**** Data records ****

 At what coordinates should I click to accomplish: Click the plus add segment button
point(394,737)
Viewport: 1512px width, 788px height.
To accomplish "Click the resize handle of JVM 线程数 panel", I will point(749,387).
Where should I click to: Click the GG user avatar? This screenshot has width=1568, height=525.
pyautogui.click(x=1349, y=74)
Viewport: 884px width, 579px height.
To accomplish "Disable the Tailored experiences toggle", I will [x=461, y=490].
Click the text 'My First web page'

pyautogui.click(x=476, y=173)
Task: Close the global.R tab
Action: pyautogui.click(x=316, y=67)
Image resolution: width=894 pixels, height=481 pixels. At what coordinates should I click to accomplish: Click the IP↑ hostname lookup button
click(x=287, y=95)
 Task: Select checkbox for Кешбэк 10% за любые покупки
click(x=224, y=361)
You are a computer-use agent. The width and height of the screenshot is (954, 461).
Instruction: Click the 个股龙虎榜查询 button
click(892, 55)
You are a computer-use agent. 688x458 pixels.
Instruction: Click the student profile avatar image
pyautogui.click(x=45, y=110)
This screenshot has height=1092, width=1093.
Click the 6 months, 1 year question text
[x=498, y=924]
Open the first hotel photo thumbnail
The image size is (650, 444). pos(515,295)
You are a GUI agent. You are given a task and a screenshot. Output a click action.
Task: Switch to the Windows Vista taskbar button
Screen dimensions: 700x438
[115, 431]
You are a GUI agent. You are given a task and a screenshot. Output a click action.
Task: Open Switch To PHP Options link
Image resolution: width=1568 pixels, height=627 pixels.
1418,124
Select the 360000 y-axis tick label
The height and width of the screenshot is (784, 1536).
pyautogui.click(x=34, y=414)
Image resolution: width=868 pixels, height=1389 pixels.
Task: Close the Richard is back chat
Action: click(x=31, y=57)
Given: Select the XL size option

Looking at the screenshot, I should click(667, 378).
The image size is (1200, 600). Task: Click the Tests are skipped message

****

**Task instructions:** Render the lines above as a Markdown table with the columns "No." and "Line", numbering each row and omitting blank lines.

**Written response:**
| No. | Line |
|---|---|
| 1 |  At what coordinates should I click to accomplish: Click the plus add segment button |
| 2 | point(394,737) |
| 3 | Viewport: 1512px width, 788px height. |
| 4 | To accomplish "Click the resize handle of JVM 线程数 panel", I will point(749,387). |
| 5 | Where should I click to: Click the GG user avatar? This screenshot has width=1568, height=525. |
| 6 | pyautogui.click(x=1349, y=74) |
| 7 | Viewport: 884px width, 579px height. |
| 8 | To accomplish "Disable the Tailored experiences toggle", I will [x=461, y=490]. |
| 9 | Click the text 'My First web page' |
| 10 | pyautogui.click(x=476, y=173) |
| 11 | Task: Close the global.R tab |
| 12 | Action: pyautogui.click(x=316, y=67) |
| 13 | Image resolution: width=894 pixels, height=481 pixels. At what coordinates should I click to accomplish: Click the IP↑ hostname lookup button |
| 14 | click(x=287, y=95) |
| 15 |  Task: Select checkbox for Кешбэк 10% за любые покупки |
| 16 | click(x=224, y=361) |
| 17 | You are a computer-use agent. The width and height of the screenshot is (954, 461). |
| 18 | Instruction: Click the 个股龙虎榜查询 button |
| 19 | click(892, 55) |
| 20 | You are a computer-use agent. 688x458 pixels. |
| 21 | Instruction: Click the student profile avatar image |
| 22 | pyautogui.click(x=45, y=110) |
| 23 | This screenshot has height=1092, width=1093. |
| 24 | Click the 6 months, 1 year question text |
| 25 | [x=498, y=924] |
| 26 | Open the first hotel photo thumbnail |
| 27 | The image size is (650, 444). pos(515,295) |
| 28 | You are a GUI agent. You are given a task and a screenshot. Output a click action. |
| 29 | Task: Switch to the Windows Vista taskbar button |
| 30 | Screen dimensions: 700x438 |
| 31 | [115, 431] |
| 32 | You are a GUI agent. You are given a task and a screenshot. Output a click action. |
| 33 | Task: Open Switch To PHP Options link |
| 34 | Image resolution: width=1568 pixels, height=627 pixels. |
| 35 | 1418,124 |
| 36 | Select the 360000 y-axis tick label |
| 37 | The height and width of the screenshot is (784, 1536). |
| 38 | pyautogui.click(x=34, y=414) |
| 39 | Image resolution: width=868 pixels, height=1389 pixels. |
| 40 | Task: Close the Richard is back chat |
| 41 | Action: click(x=31, y=57) |
| 42 | Given: Select the XL size option |
| 43 | Looking at the screenshot, I should click(667, 378). |
| 44 | The image size is (1200, 600). Task: Click the Tests are skipped message |